[BEGIN RECORDS FOR THIS TASK]
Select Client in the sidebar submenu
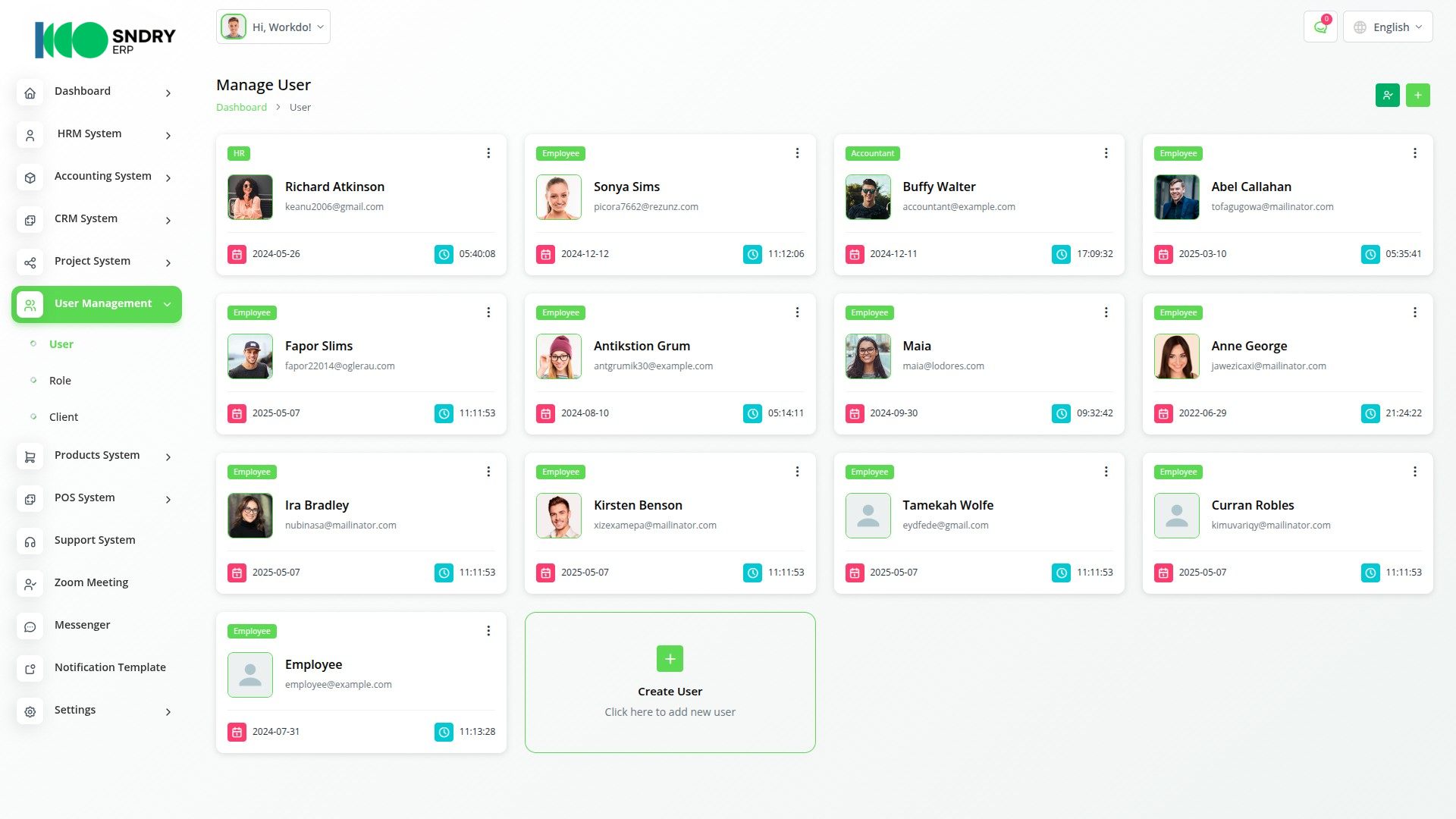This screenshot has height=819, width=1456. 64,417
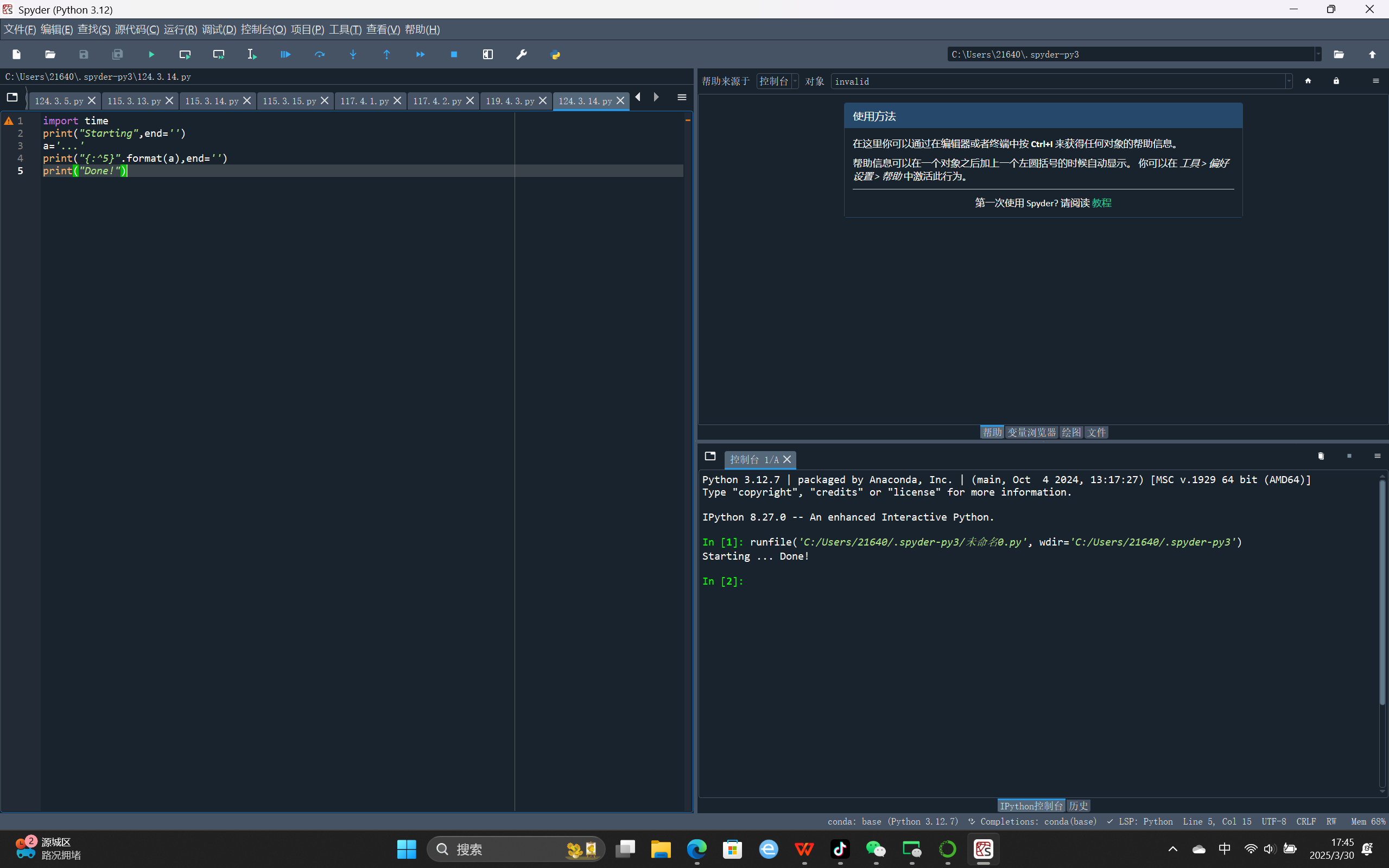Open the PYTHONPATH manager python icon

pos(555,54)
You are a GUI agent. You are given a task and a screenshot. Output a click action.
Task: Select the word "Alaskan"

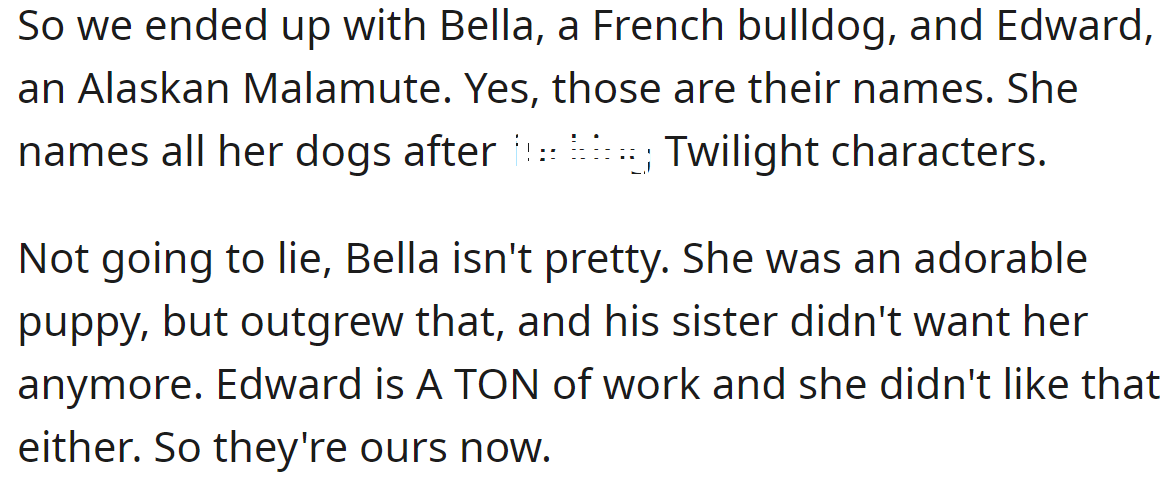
[END RECORDS FOR THIS TASK]
■ WHAT YOU HAVE TO DO: Convert all of the material above into a JSON list of strings, with one string for each line and no blank lines. Leave the pictures out.

■ ANSWER TO THIS PROBLEM:
[
  "Select Client in the sidebar submenu",
  "This screenshot has height=819, width=1456. 64,417",
  "Open the PYTHONPATH manager python icon",
  "pos(555,54)",
  "You are a GUI agent. You are given a task and a screenshot. Output a click action.",
  "Task: Select the word \"Alaskan\""
]